Abstract: 

Climate warming is a critical concern for global health and disease management. The cost that organisms are paying for climate warming is two-fold. Studies have shown that temperature variability can disrupt host immunity by affecting its various aspects such as melanization, phagocytic activity, antimicrobial peptides in insects, or antibody production in mammals. Warming can also trigger an overreactive immune response, leading to host cytotoxicity.  On the other hand, high temperature causes more DNA damage and disrupts organisms’ DNA repair ability leading to higher mutation transmission. Can organisms mitigate those costs by adapting to chronic thermal stress? Also, can organisms adapted to chronic heat stress also evolve against the selection pressures imposed by pathogens? Addressing this, we have taken an experimental evolution approach where initially, we subjected a baseline population of Drosophila melanogaster to high-temperature conditions (29°C). Subsequently, we will select our control (AL) and high-temperature selected (HSL) regimes for improved resistance against bacterial infection. We found that the population evolved under high-temperature conditions exhibits enhanced fertility and starvation resistance in warm environments. However, selection doesn’t have any effect on the accelerated development time in warm conditions.

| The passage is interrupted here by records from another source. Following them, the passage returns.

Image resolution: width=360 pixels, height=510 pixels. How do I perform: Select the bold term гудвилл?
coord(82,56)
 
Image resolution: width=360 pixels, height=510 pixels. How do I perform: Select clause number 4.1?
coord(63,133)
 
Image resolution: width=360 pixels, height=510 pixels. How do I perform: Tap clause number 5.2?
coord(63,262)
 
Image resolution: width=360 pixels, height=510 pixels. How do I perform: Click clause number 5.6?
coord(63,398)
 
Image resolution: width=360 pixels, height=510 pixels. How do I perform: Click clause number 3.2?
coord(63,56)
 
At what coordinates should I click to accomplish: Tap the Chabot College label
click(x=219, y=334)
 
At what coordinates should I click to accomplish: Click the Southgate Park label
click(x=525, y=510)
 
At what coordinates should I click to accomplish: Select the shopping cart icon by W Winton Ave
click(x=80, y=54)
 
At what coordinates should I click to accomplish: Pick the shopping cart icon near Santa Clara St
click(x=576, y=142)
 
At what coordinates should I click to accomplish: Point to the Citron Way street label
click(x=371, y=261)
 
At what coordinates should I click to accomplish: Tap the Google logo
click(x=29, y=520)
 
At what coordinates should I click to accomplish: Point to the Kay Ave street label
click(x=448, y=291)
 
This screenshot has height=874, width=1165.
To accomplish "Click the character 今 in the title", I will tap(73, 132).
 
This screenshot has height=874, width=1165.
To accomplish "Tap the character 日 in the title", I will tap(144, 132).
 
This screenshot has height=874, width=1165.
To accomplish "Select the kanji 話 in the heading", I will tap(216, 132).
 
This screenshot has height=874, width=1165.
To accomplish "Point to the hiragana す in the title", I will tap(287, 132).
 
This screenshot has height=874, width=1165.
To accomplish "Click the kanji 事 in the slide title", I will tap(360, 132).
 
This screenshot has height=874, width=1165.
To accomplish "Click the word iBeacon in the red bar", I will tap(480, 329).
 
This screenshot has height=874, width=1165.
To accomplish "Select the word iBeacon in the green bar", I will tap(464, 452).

This discrepancy in performance under warm conditions may be due to the accelerated metabolic rate and associated energy depletion, which could be mitigated by evolutionary changes to maintain metabolic homeostasis. We plan to explore this mechanistically through metabolomics. Moreover, our results reveal reduced post-infection survival against Providencia rettgeri and Pseudomonas entomophila at higher temperatures. Also, HSL pays a cost of adapting to thermal stress by reduced post-infection survival against P. entomophila. Future investigations will focus on evaluating the response of selection lines when exposed to bacterial selection pressure in each generation. We will check whether adaptation to thermal stress helps organisms to mitigate the cost of higher mutation transmission or the effect will be exacerbated. This research will shed light on the adaptability of host immune systems in the face of climate warming and infectious diseases.

About the Speaker:

Biswajit Shit is a Ph.D. candidate in the Evolutionary Immunology lab under Dr. Imroze Khan at the Department of Biology, Ashoka University. Prior to joining his Ph.D., he did his BS-MS dual degree in Biology from IISER Mohali. His research interests include evolutionary biology, population genetics, and understanding the evolutionary implications of host-pathogen interactions.